PROBLEM DESCRIPTION
Put the listing from the line with "The height and width of the screenshot is (532, 1001)." to the line with "pyautogui.click(x=411, y=257)" into a two-column CSV headed instruction and action, one row per item, with each field in quotation marks and line breaks replaced by spaces. Leave the pictures out.

══ RECORD SET

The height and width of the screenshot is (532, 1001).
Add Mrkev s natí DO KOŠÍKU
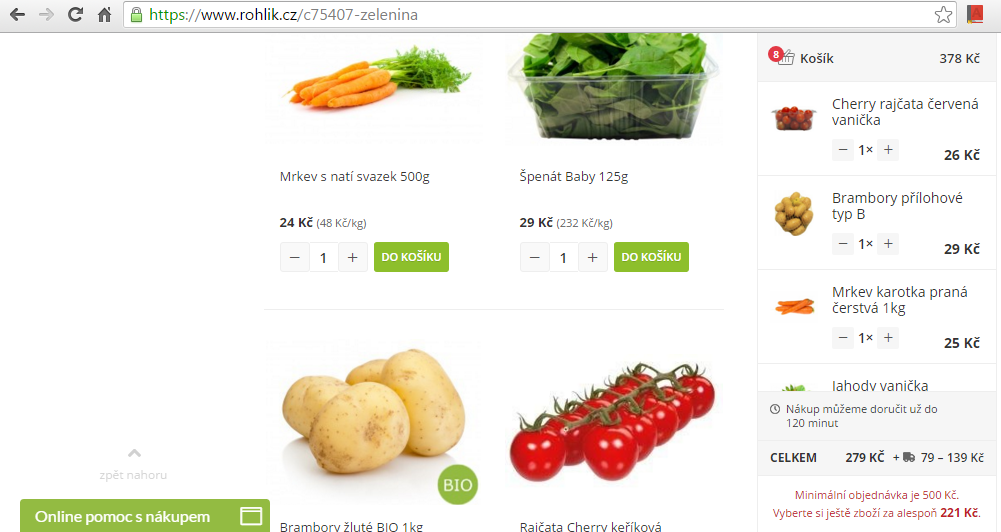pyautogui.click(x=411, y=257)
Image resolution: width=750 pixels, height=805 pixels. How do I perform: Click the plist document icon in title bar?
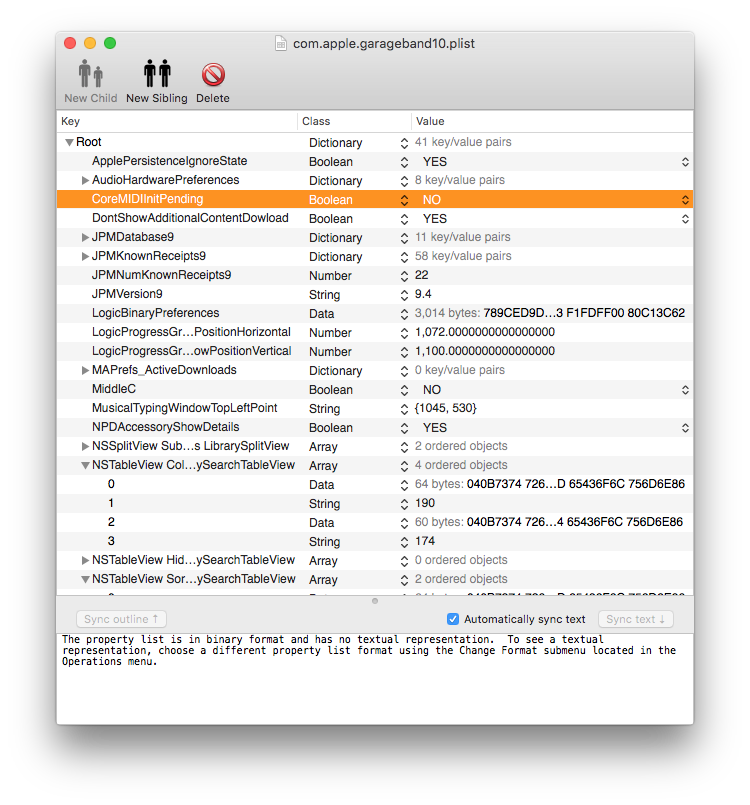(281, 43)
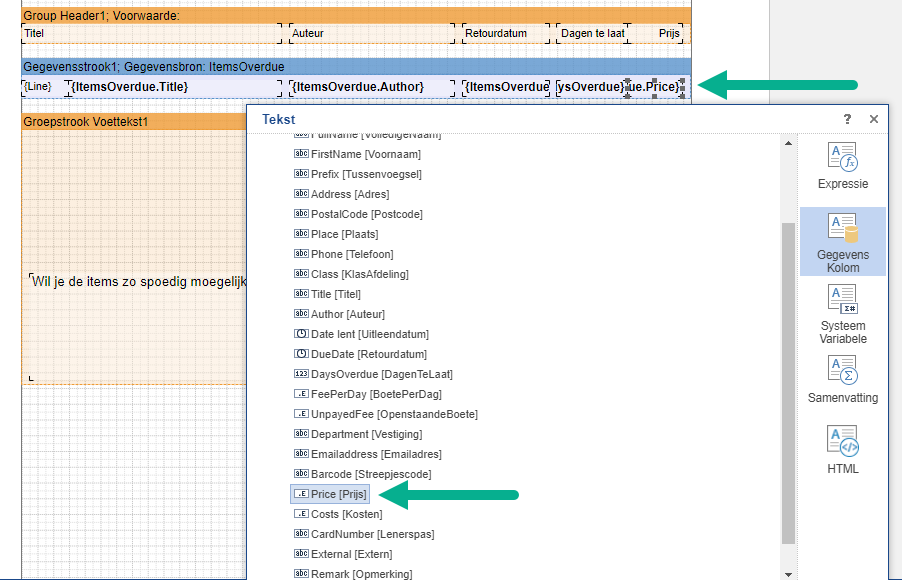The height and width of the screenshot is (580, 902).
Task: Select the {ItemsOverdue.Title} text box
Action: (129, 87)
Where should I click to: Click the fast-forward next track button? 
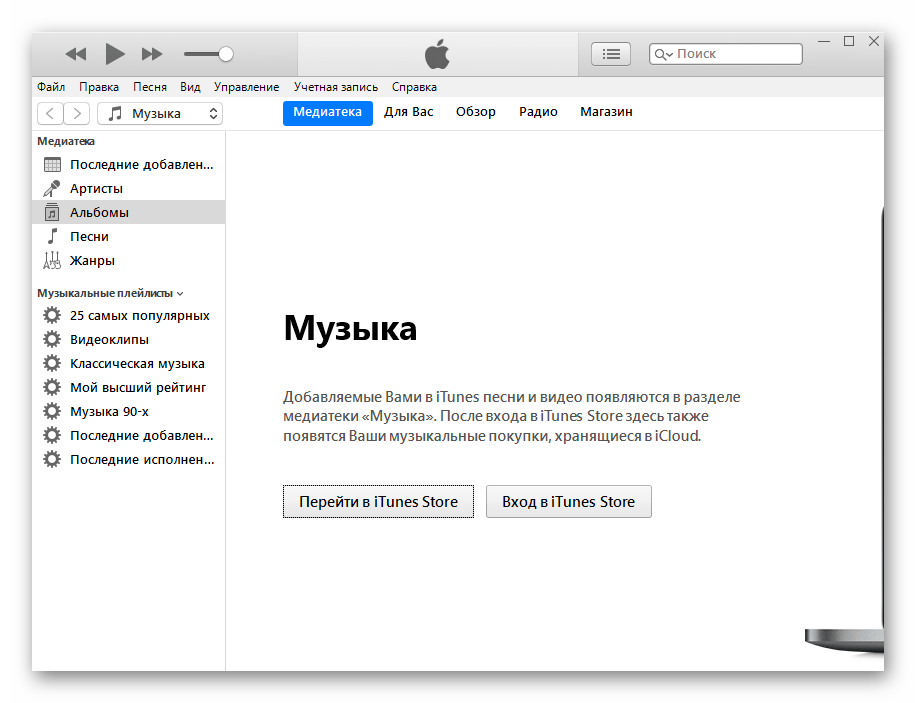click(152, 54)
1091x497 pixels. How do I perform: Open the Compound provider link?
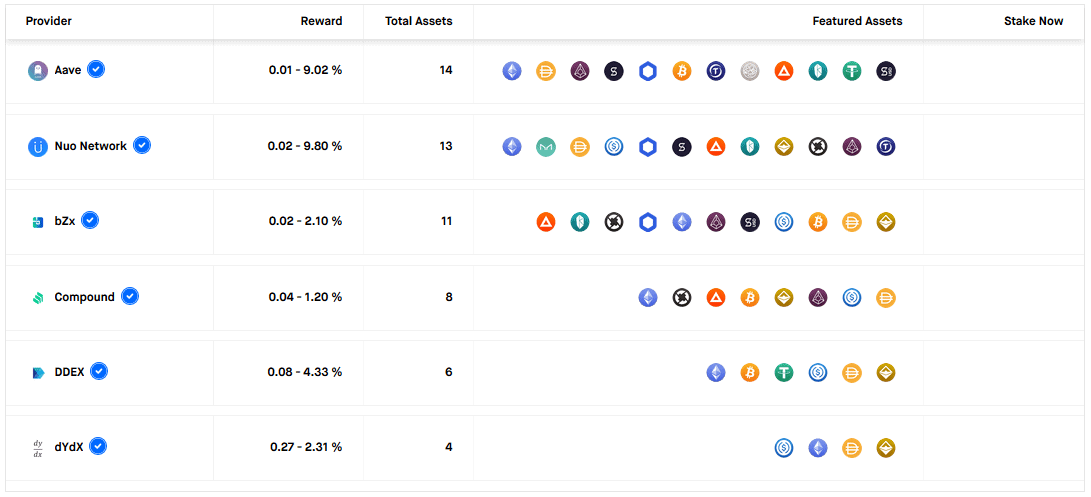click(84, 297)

════
══ RECORD SET

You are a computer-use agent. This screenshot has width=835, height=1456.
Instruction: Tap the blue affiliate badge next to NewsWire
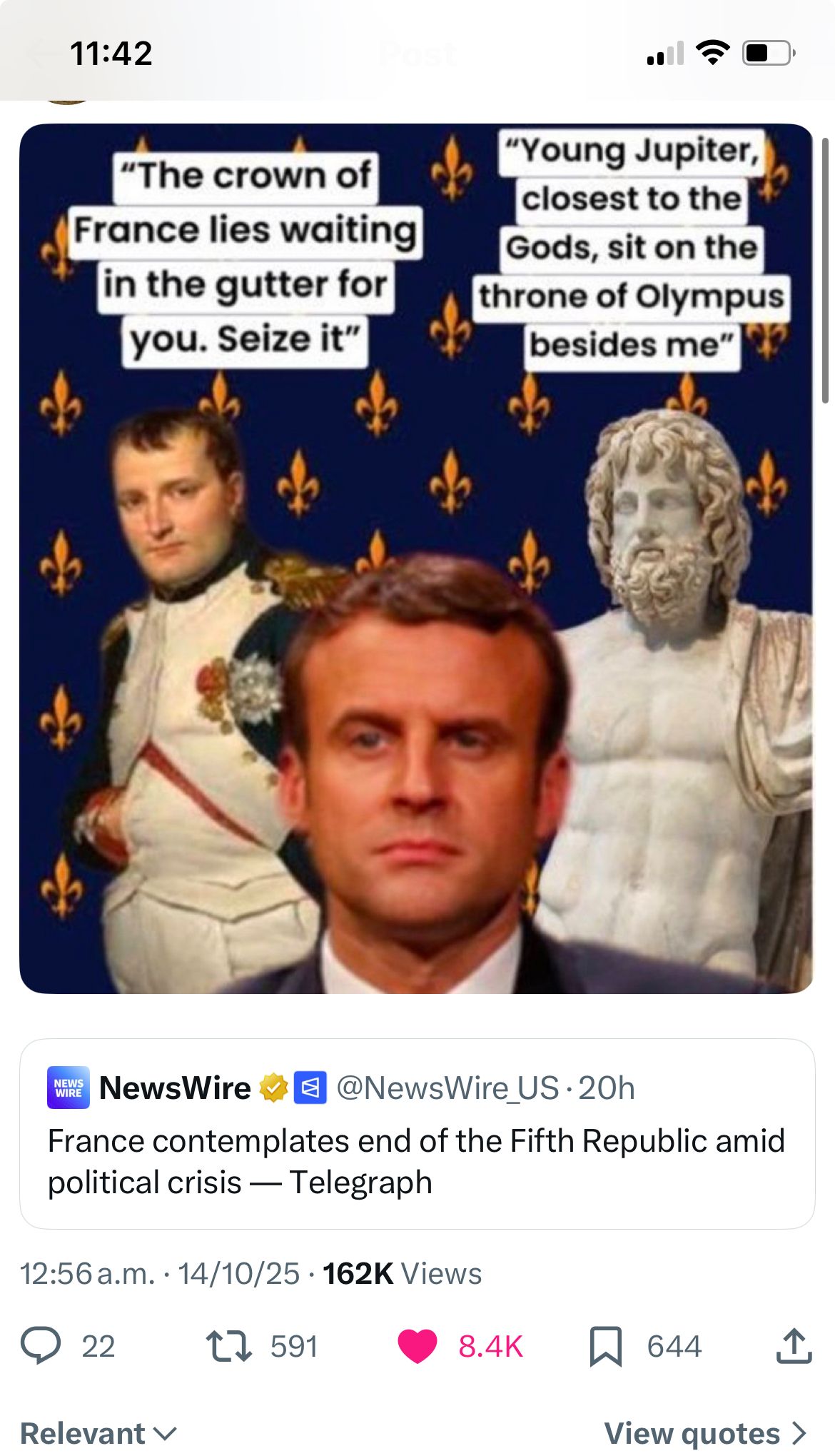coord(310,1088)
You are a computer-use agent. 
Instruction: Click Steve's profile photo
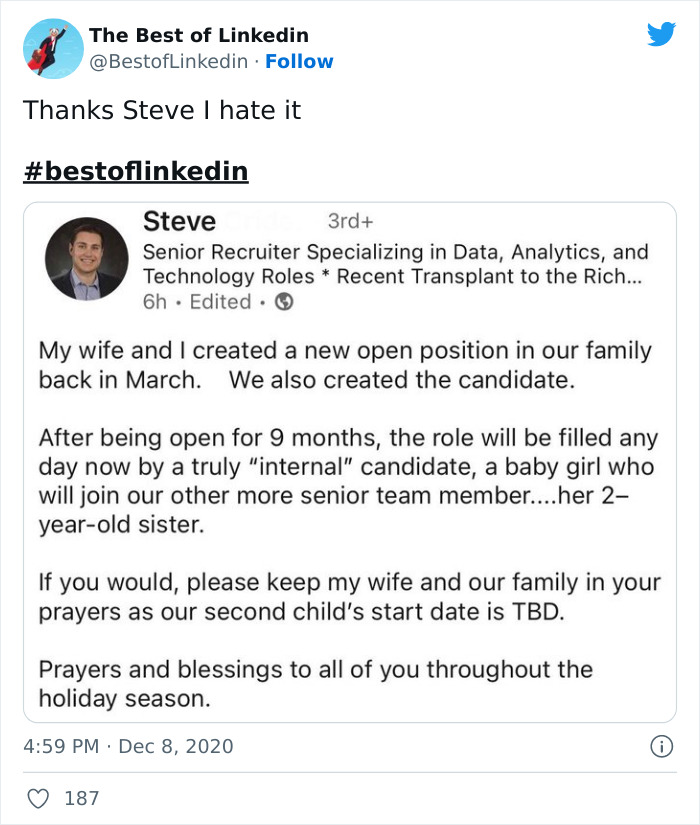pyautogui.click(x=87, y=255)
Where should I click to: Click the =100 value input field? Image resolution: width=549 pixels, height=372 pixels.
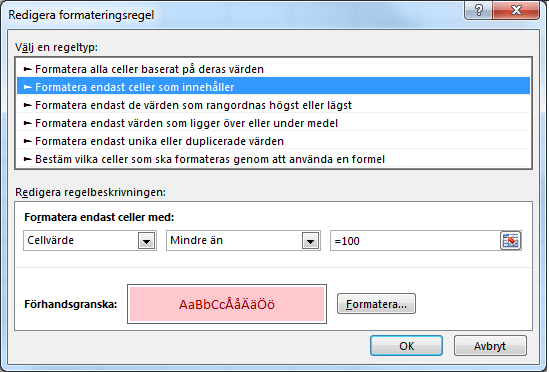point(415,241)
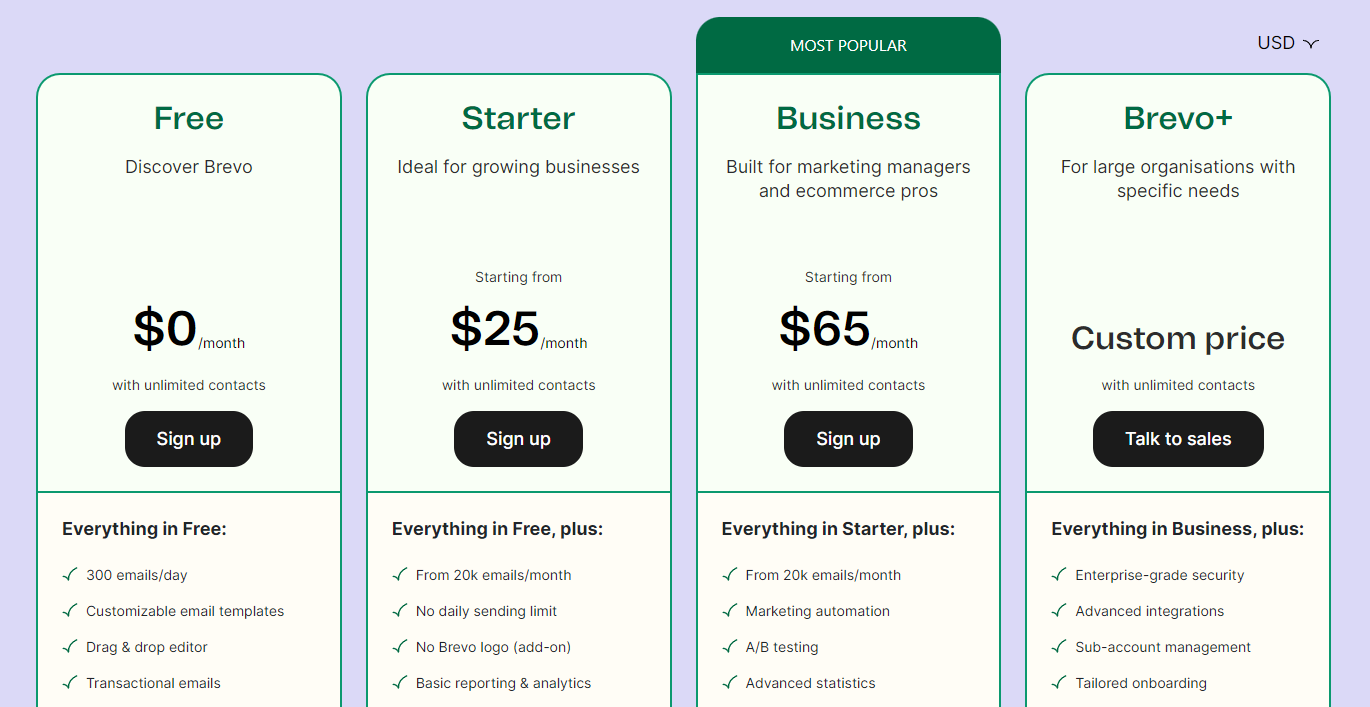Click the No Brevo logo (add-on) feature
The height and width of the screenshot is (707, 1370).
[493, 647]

════

WRITTEN ANSWER
instruction,action
"The height and width of the screenshot is (532, 1001). Add Mrkev s natí DO KOŠÍKU","pyautogui.click(x=411, y=257)"